▸ **本文**:
「あの子、大丈夫かな…」。あなたの周囲に、虐待が疑われるようなこどもはいませんか。児童虐待のほとんどは、家庭という密室の中で起こっており、時には「しつけ」と称して、暴力が振るわれることも…。こどもや保護者の様子に「何か変だ」と思ったら、児童相談所虐待対応ダイヤル「189」(いちはやく)に電話してください。こどもを守るためには、周囲の人たちが虐待にいち早く気づき、救いの手を差し延べる必要があります。
1児童虐待とは?
児童相談所の相談対応件数は年々増加しており、令和3(2021)年度の速報値は20万件を超えています。また、保護者が「しつけ」と称して暴力、虐待を行い、死亡に至るといった重篤な結果につながるものもあります。
虐待の種類は、こどもを殴る・蹴るなど体に暴行を加える「身体的虐待」、性的行為を強要する「性的虐待」、こどもの保護を怠ったり養育を放棄したりする「ネグレクト」、言葉や態度などでこどもの心を傷つける「心理的虐待」の4タイプに分類されますが、いくつかのタイプの虐待が複合して起こることが多いと言われます。
こうした虐待は、こどもの体と心を深く傷つけ、体の成長や脳の発達に影響を及ぼしたり、心の傷(トラウマ)が残ったりすることがあります(コラム1参照)。

▸ **入力データ**:
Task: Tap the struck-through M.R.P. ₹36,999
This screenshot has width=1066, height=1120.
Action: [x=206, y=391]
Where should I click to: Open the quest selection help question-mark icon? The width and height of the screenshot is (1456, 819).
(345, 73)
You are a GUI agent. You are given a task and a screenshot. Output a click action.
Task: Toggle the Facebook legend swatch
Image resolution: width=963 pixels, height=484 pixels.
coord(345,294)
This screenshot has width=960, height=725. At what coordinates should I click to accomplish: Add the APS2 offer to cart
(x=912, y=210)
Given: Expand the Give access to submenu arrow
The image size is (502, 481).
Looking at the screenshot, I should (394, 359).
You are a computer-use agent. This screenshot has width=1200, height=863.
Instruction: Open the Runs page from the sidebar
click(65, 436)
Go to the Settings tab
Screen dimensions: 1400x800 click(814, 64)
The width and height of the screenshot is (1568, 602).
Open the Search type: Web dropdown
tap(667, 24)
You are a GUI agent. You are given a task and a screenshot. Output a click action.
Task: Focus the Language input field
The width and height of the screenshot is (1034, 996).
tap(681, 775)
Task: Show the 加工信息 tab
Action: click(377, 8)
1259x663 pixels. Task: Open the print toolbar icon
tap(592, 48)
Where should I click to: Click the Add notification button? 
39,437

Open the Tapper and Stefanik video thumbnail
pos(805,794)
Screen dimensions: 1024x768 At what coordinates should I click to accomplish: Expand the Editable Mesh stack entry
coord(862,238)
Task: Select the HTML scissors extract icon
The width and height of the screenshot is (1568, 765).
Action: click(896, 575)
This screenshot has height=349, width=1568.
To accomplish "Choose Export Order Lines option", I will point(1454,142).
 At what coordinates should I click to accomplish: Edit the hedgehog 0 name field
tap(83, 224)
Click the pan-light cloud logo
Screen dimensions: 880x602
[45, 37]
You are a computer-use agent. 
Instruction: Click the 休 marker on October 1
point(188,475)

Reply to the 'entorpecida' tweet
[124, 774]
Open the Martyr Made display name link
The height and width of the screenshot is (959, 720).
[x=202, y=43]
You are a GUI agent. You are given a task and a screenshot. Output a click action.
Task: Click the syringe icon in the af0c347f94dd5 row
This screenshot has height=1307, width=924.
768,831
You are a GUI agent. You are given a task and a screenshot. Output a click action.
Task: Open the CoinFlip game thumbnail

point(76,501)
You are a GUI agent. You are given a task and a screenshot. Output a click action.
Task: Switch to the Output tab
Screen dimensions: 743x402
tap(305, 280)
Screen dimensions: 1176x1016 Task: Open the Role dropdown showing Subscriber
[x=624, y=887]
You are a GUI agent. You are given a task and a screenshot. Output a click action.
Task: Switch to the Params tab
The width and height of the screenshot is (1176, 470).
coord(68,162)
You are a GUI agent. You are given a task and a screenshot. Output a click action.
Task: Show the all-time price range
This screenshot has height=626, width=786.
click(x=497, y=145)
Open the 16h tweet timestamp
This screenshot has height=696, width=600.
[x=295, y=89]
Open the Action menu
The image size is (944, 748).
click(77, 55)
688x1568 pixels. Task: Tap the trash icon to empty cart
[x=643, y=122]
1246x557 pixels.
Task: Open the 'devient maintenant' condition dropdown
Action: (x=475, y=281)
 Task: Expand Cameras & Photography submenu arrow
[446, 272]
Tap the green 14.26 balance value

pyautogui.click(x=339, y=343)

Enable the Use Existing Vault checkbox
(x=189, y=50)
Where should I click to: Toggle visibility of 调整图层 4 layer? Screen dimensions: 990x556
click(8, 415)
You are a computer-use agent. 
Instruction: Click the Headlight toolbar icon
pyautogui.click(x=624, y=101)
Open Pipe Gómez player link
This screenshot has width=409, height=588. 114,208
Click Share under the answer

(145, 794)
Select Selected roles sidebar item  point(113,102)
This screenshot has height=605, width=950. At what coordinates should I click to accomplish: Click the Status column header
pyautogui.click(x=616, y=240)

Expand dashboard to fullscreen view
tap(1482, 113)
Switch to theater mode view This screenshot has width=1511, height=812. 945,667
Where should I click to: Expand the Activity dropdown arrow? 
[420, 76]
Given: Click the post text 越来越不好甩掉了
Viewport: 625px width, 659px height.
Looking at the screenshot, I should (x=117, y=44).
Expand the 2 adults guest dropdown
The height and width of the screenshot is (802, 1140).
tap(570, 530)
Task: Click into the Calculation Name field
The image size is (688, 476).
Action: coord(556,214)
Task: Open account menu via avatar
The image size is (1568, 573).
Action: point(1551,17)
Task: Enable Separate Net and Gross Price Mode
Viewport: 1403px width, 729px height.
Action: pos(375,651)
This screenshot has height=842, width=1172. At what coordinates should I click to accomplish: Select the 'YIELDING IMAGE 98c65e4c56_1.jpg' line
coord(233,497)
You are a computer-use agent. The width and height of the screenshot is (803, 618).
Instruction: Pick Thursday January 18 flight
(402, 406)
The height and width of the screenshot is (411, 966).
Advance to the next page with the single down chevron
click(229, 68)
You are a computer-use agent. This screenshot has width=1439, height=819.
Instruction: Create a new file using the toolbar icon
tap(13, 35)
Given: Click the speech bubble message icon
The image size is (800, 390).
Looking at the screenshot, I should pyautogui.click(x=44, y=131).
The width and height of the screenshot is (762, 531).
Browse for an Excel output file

▸ **作業指示**:
本文に基づき、次の問いに答えてください。
1. 児童相談所虐待対応ダイヤルの番号は何か。
2. 令和3(2021)年度の児童相談所の相談対応件数の速報値はどうなっているか。
3. 虐待は何タイプに分類され、それぞれ何と呼ばれるか。

▸ **回答**:
1. 189(いちはやく)
2. 20万件を超えている。
3. 4タイプ。身体的虐待、性的虐待、ネグレクト、心理的虐待。